Scala java.nio.charset.UnmappableCharacterException: Input length = 1 - scala

I've found several questions with similar titles, but couldn't seem to use any to resolve my issue. I Can't seem to load my .csv file:
val source = io.Source.fromFile("C:/mon_usatotaldat.csv")
Returns:
java.nio.charset.UnmappableCharacterException: Input length = 1
So I tried:
val source = io.Source.fromFile("UTF-8", "C:/mon_usatotaldat.csv")
and got:
java.nio.charset.IllegalCharsetNameException: C:/mon_usatotaldat.csv
I guess UTF-8 wouldn't work, if the file isn't in UTF-8 format, so that makes sense, but I don't know what to do next.
I've managed to discover the encoding is windows-1252 using:
val source = io.Source.fromFile("C:/mon_usatotaldat.csv").codec.decodingReplaceWith("UTF-8")
But this didn't do what I had expected, which was convert the file to UTF-8. I have no Idea how to work with it.
Another thing I've tried was:
val source = io.Source.fromFile("windows-1252","C:/mon_usatotaldat.csv")
But that returned:
java.nio.charset.IllegalCharsetNameException: C:/mon_usatotaldat.csv
Please help. Thanks in advance.

Try mapping your excel file to UTF-8 first and then try val source = io.Source.fromFile("UTF-8", "C:/mon_usatotaldat.csv")
To map to UTF-8 try:
(1) Open an Excel file where you have the info (.xls, .xlsx)
(2) In Excel, choose "CSV (Comma Delimited) (*.csv) as the file type
and save as that type.
(3) In NOTEPAD (found under "Programs" and then Accessories in Start
menu), open the saved .csv file in Notepad
(4) Then choose -> Save As..and at the bottom of the "save as" box,
there is a select box labelled as "Encoding". Select UTF-8 (do NOT use
ANSI or you lose all accents etc).

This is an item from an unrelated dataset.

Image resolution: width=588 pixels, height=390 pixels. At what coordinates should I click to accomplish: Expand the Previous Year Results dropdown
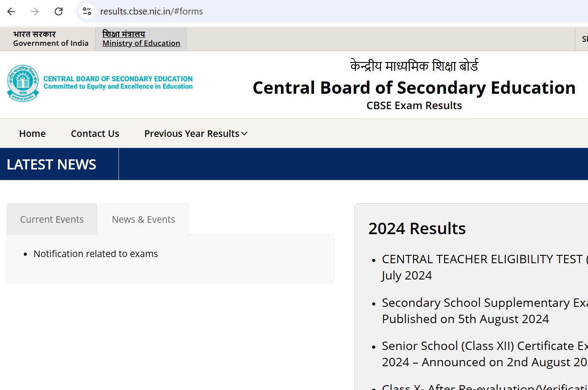[x=196, y=133]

After selecting UTF-8, then save
the file to a slightly different file name from the original.
This file is in UTF-8 and retains all characters and accents and can be imported, for example, into MySQL and other database programs.
Reference: Excel to CSV with UTF8 encoding
Hope this helps!

Set up an InputStreamReader to correctly read windows-1252. Don't bother with intermediate UTF-8.

Related

What are the characters shown on a file after forcefully changing the extension?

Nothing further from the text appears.